Installation • Connection • Components • Examples • Contributing
AI Disclosure: This provider was developed with the assistance of Claude Code (Anthropic, model Claude Opus 4.6). The code, tests, and documentation were co-authored by a human developer and an LLM. Please evaluate the code quality on its own merits and make informed decisions about whether to use it in your projects.
Overview
airflow-provider-rmq is a community provider package that enables Apache Airflow to interact with RabbitMQ. It supports:
- Publishing messages to exchanges and queues
- Consuming messages with header-based and callable-based filtering
- Waiting for specific messages with sensors (classic poke and deferrable mode)
- Full queue and exchange management (declare, delete, purge, bind, unbind)
- SSL/TLS connections
- Dead Letter Queue (DLQ) setup helpers
- QoS configuration (prefetch)
Requirements
| Dependency | Version |
|---|---|
| Apache Airflow | >=2.7.0, <3.0.0 |
| pika | >=1.3.0, <2.0.0 |
| aio-pika | >=9.0.0, <10.0.0 |
| tenacity | >=8.0.0 |
| Python | >=3.10 |
Installation
Install from PyPI
pip install airflow-provider-rmq
Building from source
git clone https://github.com/mkozhin/airflow-provider-rmq.git
cd airflow-provider-rmq
pip install build
python -m build
pip install dist/airflow_provider_rmq-*.whl
Connection Setup
Create a new connection in the Airflow UI (Admin > Connections) with:
| Field | Value | Description |
|---|---|---|
| Connection Id | rmq_default |
Any unique ID |
| Connection Type | AMQP |
Registered by the provider |
| Host | localhost |
RabbitMQ server hostname |
| Port | 5672 |
5671 for SSL |
| Login | guest |
RabbitMQ username |
| Password | guest |
RabbitMQ password |
| Schema | / |
Virtual host |
SSL/TLS Configuration
Add SSL settings in the Extra field as JSON:
{
"ssl_enabled": true,
"ca_certs": "/path/to/ca.pem",
"certfile": "/path/to/client-cert.pem",
"keyfile": "/path/to/client-key.pem",
"cert_reqs": "CERT_REQUIRED"
}
The hook also provides custom form widgets for SSL fields (ssl_enabled, ca_certs, certfile, keyfile) visible in the Airflow connection form.
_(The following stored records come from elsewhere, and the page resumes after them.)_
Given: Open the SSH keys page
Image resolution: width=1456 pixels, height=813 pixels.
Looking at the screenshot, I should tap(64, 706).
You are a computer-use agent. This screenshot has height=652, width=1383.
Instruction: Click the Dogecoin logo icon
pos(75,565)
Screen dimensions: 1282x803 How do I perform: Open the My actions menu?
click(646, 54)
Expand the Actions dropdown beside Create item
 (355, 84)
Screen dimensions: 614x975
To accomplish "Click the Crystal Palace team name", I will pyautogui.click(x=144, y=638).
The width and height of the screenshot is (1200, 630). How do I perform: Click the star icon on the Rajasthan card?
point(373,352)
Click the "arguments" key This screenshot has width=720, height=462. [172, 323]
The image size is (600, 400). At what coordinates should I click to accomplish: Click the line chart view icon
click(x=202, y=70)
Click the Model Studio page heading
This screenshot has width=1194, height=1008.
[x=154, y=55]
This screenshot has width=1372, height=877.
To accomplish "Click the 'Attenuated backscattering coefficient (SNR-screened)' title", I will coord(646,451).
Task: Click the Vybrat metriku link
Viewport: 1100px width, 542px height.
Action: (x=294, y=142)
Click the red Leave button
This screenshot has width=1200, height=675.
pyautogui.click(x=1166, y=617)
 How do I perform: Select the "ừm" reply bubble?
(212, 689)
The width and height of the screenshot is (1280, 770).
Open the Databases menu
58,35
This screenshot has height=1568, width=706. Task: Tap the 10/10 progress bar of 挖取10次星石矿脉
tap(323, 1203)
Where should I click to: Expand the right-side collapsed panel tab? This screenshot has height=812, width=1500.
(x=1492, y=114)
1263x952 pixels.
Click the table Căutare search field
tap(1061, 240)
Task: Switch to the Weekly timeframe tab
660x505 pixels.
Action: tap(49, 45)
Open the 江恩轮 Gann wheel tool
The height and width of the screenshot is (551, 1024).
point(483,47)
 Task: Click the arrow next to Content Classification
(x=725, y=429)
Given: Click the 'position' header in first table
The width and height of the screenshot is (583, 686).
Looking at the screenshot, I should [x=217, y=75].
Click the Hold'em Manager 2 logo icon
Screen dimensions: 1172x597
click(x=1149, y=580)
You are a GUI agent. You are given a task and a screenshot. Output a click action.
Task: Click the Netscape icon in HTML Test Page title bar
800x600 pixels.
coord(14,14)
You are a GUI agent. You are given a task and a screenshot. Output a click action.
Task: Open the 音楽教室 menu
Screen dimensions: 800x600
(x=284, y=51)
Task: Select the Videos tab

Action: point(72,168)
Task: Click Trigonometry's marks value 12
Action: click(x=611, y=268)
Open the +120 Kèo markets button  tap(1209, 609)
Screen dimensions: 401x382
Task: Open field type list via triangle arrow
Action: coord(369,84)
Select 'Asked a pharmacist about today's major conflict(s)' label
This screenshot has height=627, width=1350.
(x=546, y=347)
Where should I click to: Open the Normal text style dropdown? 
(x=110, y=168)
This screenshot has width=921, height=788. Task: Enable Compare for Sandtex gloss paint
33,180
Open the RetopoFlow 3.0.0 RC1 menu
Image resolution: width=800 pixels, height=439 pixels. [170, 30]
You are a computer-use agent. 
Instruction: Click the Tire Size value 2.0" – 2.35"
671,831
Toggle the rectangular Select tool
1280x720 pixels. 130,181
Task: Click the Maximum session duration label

Set "cert_reqs": "CERT_NONE" to disable certificate verification (not recommended for production).
Components
RMQHook
Import: from airflow_provider_rmq.hooks.rmq import RMQHook
Core hook for all RabbitMQ interactions. Uses pika BlockingConnection with automatic retry logic (tenacity). The connection is closed automatically when the hook object is garbage-collected, so you do not need to call close() manually. Context manager (with) is also supported.
Constructor Parameters
| Parameter | Type | Default | Required | Description |
|---|---|---|---|---|
rmq_conn_id |
str |
"rmq_default" |
No | Airflow connection ID |
vhost |
str | None |
None |
No | Override virtual host from connection |
qos |
dict | None |
None |
No | QoS settings: prefetch_size, prefetch_count, global_qos |
retry_count |
int |
3 |
No | Number of connection retry attempts |
retry_delay |
float |
1.0 |
No | Base delay (seconds) between retries (exponential backoff) |
Key Methods
| Method | Description |
|---|---|
get_channel() |
Returns a pika BlockingChannel (creates connection lazily) |
queue_declare(queue_name, passive, durable, exclusive, auto_delete, arguments) |
Declare a queue |
queue_delete(queue_name, if_unused, if_empty) |
Delete a queue |
queue_bind(queue, exchange, routing_key, arguments) |
Bind a queue to an exchange |
queue_unbind(queue, exchange, routing_key, arguments) |
Unbind a queue from an exchange |
queue_purge(queue_name) |
Remove all messages from a queue |
queue_info(queue_name) |
Get queue info (message_count, consumer_count, exists) via passive declare |
exchange_declare(exchange, exchange_type, passive, durable, auto_delete, internal, arguments) |
Declare an exchange |
exchange_delete(exchange, if_unused) |
Delete an exchange |
exchange_bind(destination, source, routing_key, arguments) |
Bind exchange to exchange |
exchange_unbind(destination, source, routing_key, arguments) |
Unbind exchange from exchange |
basic_publish(exchange, routing_key, body, properties) |
Publish a message |
consume_messages(queue_name, max_messages, auto_ack, inactivity_timeout) |
Consume messages from a queue |
ack(delivery_tag) |
Acknowledge a message |
nack(delivery_tag, requeue) |
Negatively acknowledge a message |
build_dlq_arguments(dlx_exchange, dlx_routing_key, message_ttl) |
Static method: build x-* args for DLQ support |
test_connection() |
Test the connection (used by Airflow UI) |
close() |
Close channel and connection |
Usage Example
from airflow_provider_rmq.hooks.rmq import RMQHook
hook = RMQHook(rmq_conn_id="rmq_default")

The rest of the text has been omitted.